3.5 Systemic and local treatment with radical oxygen species scavenger reduces mechanical hypersensitivity

Numerous studies using acute and persistent models inflammatory nociception have reported increased concentrations of free. Here the unspecific ROS scavenger PBN was used to determine their contribution to hypersensitivity in the inflammatory double hit model. Systemic injection of PBN resulted in temporarily significantly increased mechanical withdrawal thresholds in both male and female TNFR1/R2−/− mice (P<0.001, two-way ANOVA with Bonferroni post hoc test). Within 30 min post injection mechanical thresholds significantly increased from 9.1± 0.4 g in female and 11.1 ± 2.3 g in male TNFR1/R2−/− mice to 21.9 ± 1.6 g and 21.9 ± 1.5 g, respectively (P<0.01, Kruskal-Wallis test with Dunn’s post hoc test) and returned to the hypersensitive state within 3 h post injection (Fig. 4C). Single local injections of PBN directly into the ipsilateral TMJ were similarly effective in acutely reducing mechanical hypersensitivity 30 min post injection and did not persist (Fig. 4E). Unlike the systemic administration, injections into the TMJ showed a better trend to improved mechanical sensitivity in male than in female mice (male: 23.5 ± 0.1 g; female: 19.4 ± 2.3 g; P<0.05, Kruskal-Wallis test with Dunn’s post hoc test). PBN did not alter mechanical sensitivity on the contralateral side (data not shown). Response latencies on the hotplate test was improved neither after systemic PBN treatment (TNFR1/R2−/− female: 14.2 ± 0.8 s; male: 14.9 ± 0.5 s; Fig. 4D) nor after local TMJ injections (TNFR1/R2−/− female: 10.8 ± 0.7 s; male: 13.7 ± 0.6 s; Fig. 4F).

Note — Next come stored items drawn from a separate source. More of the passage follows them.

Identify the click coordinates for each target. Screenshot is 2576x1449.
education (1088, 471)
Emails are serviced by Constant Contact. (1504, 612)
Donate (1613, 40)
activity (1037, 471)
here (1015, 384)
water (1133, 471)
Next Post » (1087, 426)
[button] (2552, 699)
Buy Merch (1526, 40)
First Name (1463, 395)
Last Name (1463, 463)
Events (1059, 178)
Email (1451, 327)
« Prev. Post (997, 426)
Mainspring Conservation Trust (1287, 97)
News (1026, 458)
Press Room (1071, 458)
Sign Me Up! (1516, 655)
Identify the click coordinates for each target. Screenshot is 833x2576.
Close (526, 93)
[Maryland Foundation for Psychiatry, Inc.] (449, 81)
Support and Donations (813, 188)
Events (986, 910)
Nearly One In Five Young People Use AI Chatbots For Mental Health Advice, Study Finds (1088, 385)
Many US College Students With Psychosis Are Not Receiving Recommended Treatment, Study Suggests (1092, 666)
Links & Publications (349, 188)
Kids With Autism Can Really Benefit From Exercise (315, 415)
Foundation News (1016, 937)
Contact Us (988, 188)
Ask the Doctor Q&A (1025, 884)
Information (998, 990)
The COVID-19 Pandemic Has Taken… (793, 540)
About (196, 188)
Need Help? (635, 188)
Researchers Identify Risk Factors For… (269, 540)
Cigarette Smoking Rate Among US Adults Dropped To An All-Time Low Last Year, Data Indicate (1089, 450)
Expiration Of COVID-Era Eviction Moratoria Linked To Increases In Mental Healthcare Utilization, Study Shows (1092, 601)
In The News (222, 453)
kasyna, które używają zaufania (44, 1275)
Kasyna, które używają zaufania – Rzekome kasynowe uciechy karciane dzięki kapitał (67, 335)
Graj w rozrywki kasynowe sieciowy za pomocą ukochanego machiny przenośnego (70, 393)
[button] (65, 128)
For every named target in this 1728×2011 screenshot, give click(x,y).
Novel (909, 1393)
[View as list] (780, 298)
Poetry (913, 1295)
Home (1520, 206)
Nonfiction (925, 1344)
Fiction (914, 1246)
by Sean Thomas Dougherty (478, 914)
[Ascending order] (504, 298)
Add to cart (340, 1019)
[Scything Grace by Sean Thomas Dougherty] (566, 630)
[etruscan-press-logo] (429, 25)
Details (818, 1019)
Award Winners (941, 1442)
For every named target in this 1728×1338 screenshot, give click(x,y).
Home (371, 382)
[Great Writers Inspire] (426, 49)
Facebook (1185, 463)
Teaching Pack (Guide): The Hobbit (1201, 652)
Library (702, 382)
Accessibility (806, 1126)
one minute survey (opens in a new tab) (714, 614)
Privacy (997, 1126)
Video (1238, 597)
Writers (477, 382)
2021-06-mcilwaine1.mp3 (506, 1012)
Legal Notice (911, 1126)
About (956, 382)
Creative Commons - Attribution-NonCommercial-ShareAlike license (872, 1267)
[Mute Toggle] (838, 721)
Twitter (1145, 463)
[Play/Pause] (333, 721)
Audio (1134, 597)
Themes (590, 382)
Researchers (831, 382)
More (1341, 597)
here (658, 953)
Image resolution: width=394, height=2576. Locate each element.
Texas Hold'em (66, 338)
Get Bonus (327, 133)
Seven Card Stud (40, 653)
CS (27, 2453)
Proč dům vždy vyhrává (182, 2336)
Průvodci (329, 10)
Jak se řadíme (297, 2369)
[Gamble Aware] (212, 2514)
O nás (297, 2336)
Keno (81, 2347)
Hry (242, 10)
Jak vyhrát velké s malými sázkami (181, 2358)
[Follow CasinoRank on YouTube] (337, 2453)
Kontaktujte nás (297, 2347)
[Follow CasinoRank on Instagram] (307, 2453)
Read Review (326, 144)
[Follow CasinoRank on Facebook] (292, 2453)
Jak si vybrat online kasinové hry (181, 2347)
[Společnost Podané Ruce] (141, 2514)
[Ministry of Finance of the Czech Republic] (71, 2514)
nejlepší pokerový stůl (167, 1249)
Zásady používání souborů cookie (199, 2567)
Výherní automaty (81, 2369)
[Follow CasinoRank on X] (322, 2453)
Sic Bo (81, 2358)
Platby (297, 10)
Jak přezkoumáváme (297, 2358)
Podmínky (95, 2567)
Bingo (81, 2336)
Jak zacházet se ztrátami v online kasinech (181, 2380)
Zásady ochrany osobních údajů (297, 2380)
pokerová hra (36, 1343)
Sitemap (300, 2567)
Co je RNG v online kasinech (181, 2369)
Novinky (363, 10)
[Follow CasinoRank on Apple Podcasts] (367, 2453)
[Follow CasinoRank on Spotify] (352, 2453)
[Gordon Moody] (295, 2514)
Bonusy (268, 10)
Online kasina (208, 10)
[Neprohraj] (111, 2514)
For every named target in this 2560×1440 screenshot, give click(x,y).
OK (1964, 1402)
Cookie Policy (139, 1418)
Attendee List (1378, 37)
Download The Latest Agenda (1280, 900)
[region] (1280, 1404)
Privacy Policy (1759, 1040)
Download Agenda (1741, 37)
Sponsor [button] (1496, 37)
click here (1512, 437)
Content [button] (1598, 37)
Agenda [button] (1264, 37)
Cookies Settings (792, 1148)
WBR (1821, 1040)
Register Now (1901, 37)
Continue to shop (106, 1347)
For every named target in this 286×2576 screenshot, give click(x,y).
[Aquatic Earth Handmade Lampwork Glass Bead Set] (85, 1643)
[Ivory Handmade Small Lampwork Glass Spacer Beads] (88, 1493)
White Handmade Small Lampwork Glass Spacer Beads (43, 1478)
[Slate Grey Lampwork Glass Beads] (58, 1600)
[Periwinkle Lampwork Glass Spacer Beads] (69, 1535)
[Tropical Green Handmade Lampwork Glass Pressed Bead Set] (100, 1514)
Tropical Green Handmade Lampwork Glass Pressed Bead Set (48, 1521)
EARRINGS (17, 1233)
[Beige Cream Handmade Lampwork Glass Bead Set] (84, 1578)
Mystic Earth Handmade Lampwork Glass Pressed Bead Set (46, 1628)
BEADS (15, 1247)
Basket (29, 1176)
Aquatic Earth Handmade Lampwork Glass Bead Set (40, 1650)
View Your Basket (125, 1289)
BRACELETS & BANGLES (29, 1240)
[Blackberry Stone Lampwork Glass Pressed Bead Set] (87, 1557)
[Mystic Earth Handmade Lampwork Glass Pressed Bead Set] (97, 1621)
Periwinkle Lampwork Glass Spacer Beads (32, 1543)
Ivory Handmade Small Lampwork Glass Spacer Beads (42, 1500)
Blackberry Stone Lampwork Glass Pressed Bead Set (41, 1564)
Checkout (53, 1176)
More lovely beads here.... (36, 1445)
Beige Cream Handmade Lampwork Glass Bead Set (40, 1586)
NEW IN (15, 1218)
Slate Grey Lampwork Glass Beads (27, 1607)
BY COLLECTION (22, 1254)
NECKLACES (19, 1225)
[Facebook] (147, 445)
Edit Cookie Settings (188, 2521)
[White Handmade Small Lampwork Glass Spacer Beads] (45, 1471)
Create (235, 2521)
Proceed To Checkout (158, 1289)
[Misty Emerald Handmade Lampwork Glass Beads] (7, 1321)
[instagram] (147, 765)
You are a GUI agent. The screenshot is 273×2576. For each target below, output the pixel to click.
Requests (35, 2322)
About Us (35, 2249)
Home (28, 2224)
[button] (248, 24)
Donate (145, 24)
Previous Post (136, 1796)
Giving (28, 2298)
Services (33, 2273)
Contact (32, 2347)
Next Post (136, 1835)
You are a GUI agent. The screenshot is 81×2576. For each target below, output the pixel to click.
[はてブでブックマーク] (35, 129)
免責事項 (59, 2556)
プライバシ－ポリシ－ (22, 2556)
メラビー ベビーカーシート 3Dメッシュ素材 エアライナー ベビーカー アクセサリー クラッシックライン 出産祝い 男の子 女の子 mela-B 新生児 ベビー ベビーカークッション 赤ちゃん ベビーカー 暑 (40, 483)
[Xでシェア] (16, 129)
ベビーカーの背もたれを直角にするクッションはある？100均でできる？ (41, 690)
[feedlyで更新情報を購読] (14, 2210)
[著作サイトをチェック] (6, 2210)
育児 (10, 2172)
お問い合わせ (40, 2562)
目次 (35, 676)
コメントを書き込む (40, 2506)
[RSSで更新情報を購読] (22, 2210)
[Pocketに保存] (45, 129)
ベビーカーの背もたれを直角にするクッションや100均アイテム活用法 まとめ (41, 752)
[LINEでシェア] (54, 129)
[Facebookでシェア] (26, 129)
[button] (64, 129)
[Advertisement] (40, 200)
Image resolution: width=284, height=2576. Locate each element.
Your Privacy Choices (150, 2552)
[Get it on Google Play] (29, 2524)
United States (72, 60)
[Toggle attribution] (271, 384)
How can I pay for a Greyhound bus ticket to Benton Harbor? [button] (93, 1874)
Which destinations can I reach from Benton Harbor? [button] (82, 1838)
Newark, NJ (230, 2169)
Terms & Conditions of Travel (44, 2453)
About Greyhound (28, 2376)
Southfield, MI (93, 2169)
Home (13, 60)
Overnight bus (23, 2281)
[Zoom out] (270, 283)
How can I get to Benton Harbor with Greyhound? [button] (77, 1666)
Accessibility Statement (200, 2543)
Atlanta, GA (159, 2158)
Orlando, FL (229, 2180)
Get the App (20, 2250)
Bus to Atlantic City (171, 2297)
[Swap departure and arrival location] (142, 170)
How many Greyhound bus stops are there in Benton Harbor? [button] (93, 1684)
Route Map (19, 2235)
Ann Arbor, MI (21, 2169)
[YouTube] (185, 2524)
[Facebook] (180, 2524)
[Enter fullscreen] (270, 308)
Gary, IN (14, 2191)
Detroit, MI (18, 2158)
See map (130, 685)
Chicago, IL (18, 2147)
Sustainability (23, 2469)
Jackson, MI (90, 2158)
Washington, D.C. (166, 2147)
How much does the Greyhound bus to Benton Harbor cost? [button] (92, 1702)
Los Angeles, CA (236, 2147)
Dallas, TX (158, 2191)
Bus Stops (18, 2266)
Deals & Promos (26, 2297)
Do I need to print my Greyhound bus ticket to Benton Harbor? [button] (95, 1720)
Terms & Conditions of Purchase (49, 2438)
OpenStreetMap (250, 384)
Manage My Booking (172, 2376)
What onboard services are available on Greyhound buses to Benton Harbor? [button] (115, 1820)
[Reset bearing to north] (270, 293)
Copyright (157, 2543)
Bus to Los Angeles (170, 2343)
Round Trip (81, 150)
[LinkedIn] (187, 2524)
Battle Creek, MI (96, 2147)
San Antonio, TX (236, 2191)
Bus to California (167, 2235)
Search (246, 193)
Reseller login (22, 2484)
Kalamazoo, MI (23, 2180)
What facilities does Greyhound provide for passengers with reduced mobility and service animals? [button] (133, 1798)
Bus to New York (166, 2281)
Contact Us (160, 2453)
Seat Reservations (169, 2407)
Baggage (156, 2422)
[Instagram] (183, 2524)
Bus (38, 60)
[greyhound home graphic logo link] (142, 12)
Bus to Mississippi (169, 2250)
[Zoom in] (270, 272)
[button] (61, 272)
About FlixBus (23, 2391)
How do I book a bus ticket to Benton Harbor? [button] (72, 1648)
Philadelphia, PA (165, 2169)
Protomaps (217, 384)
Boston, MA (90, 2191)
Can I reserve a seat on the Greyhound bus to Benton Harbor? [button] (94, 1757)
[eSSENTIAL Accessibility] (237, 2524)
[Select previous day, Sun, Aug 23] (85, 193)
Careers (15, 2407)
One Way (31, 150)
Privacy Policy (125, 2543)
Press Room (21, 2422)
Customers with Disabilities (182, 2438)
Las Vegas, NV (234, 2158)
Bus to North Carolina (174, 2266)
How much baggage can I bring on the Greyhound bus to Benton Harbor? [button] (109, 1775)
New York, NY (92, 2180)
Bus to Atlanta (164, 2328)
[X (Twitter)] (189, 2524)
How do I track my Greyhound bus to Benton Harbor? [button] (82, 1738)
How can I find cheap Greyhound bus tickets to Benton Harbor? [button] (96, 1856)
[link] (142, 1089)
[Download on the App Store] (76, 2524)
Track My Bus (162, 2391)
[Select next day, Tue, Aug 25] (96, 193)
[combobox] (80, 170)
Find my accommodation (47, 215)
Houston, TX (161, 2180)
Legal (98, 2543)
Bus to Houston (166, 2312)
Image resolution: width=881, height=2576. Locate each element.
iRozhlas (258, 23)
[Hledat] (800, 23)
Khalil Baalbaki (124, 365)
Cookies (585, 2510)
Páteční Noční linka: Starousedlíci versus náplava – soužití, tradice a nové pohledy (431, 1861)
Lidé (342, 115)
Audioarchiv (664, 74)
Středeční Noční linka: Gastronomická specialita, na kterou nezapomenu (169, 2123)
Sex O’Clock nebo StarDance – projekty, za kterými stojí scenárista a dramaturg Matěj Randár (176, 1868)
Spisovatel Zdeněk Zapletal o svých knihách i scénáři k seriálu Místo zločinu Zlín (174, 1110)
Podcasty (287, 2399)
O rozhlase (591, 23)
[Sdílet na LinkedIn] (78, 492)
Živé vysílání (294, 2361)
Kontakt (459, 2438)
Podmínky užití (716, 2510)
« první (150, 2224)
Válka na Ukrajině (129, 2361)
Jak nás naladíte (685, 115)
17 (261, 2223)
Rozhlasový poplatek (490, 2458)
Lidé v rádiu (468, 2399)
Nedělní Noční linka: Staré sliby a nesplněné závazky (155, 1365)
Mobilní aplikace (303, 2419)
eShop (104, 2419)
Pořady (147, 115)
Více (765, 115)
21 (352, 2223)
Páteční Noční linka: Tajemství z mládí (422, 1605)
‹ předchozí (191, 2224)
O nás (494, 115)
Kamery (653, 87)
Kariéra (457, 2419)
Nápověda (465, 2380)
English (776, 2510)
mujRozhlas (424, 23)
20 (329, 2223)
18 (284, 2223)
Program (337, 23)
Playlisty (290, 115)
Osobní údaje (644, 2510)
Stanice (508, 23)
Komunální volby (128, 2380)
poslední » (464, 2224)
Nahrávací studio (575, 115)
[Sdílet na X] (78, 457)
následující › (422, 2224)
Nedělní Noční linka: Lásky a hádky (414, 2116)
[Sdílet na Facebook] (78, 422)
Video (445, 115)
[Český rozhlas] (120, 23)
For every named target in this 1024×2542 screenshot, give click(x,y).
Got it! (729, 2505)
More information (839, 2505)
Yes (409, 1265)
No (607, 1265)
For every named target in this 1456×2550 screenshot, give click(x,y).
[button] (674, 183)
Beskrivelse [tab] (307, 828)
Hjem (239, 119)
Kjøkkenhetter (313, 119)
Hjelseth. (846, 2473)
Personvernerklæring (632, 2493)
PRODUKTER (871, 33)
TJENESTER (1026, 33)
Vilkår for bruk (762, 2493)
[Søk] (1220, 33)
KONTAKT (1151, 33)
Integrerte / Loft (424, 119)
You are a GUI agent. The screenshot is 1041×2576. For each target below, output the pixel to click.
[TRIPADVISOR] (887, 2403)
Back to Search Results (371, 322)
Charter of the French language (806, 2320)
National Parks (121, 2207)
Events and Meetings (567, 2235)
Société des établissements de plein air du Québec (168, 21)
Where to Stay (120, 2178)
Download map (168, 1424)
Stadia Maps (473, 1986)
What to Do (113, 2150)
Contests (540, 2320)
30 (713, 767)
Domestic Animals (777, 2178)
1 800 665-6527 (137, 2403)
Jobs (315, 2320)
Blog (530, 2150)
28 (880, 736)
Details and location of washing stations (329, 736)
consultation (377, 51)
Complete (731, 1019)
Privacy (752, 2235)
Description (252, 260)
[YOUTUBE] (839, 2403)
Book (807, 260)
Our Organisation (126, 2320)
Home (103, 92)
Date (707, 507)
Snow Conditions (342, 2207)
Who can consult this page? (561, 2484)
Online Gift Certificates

3.6 P2X7 and NMDA receptor antagonists improve mechanical and heat sensitivity while TRPV1 antagonists improves neither

Several different ion channels were investigated that have been shown to be localized either on peripheral immune cells and/or axonal terminals of nociceptive sensory neurons. Local injection of the selective P2X7 antagonist A438079 into the ipsilateral TMJ briefly reversed mechanical hypersensitivity (TNFR1/R2−/− female: 19.9. ± 1.8 g; male: 20.7 ± 1.0 g; P<0.01, Kruskal-Wallis test with Dunn’s post hoc test; Fig. 5A) as well as improved heat hypersensitivity 30 min post injection (TNFR1/R2−/− female: 17.8 ± 0.4 s; male: 16.6 ± 0.5 s; P<0.01, Kruskal-Wallis test with Dunn’s post hoc test; Fig. 5B), but did not persist. Injection of the NMDA specific antagonist MK801 into the TMJ significantly improved mechanical hypersensitivity within 30 min (TNFR1/R2−/− female: 19.7 ± 0.6 g; male: 20.4 ± 1.6 s; P<0.01, Kruskal-Wallis test with Dunn’s post hoc test; Fig. 5C) and persisted for 3 h (TNFR1/R2−/− female: 19.0 ± 0.9 g; male: 16.9 ± 2.2 g). Heat sensitivity was only alleviated 30 min post injection (TNFR1/R2−/− female: 14.8 ± 0.3 s; male: 14.6 ± 0.6 s; 3 h post injection; P<0.01, Kruskal-Wallis test with Dunn’s post hoc test; Fig. 5D). Use of the TRPV1 antagonist capsazepine did not reduce either mechanical (Fig. 5E) or heat sensitivity (Fig. 5F).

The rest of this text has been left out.